The Court said "yes" to all three of those questions, but in doing so, it has created a lot of ire.

To some extent, this is like any other issue that gets split into two false sides: All the links above are statements from groups with a vested interest in making their particular viewpoints seem like facts. That's to be expected: It's the job of PR people to spin issues to their advantage. 

But in this case, PR mirrors real life—or at least the rhetoric of the Supreme Court. The decision in the case clocks in at 49 pages authored by Justice Samuel Alito, followed by a 35-page dissent from Justice Ruth Bader Ginsburg (plus four pages of concurring commentary by Justices Anthony Kennedy, Stephen Breyer, and Elena Kagan). Throughout, Alito and Ginsburg write about the complaint in entirely different terms: Where he sees religious liberty, she sees a violation of women's rights.

This is clearest in the statements each justice chose to open with.
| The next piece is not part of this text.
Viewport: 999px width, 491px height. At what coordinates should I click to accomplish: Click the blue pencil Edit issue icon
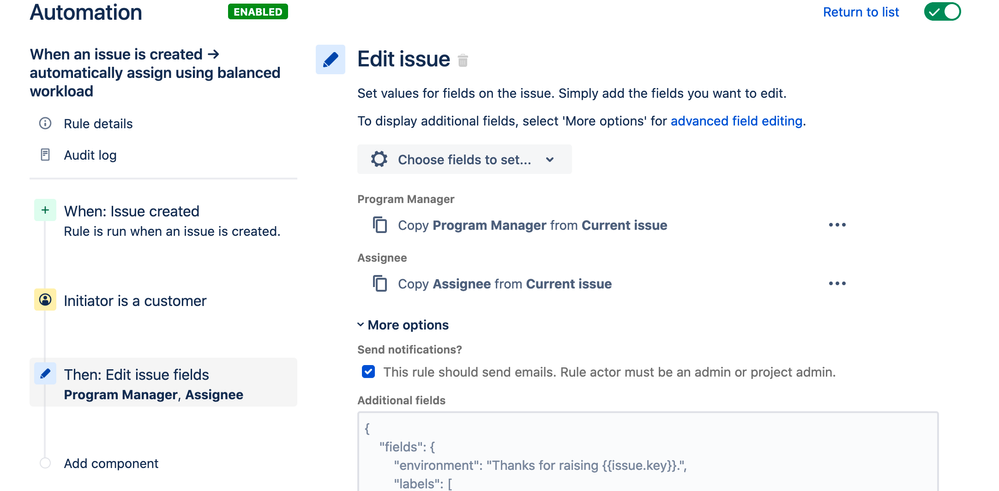(331, 59)
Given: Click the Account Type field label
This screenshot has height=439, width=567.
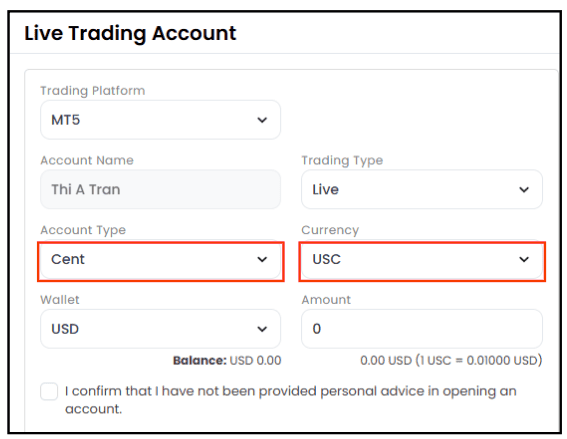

Toward the end of his summary of the Court's decision, Alito puts on his well-worn moral philosopher's hat, questioning how deeply the justices can get involved in theological questions. "The belief of the Hahns and Greens implicates a difficult and important question of religion and moral philosophy," he writes. "Namely, the circumstances under which it is immoral for a person to perform an act that is innocent in itself but that has the effect of enabling or facilitating the commission of an immoral act by another." This is a reference to one of the main questions in the case: whether having to pay for contraceptives actually counts as a substantial burden on someone's religious beliefs.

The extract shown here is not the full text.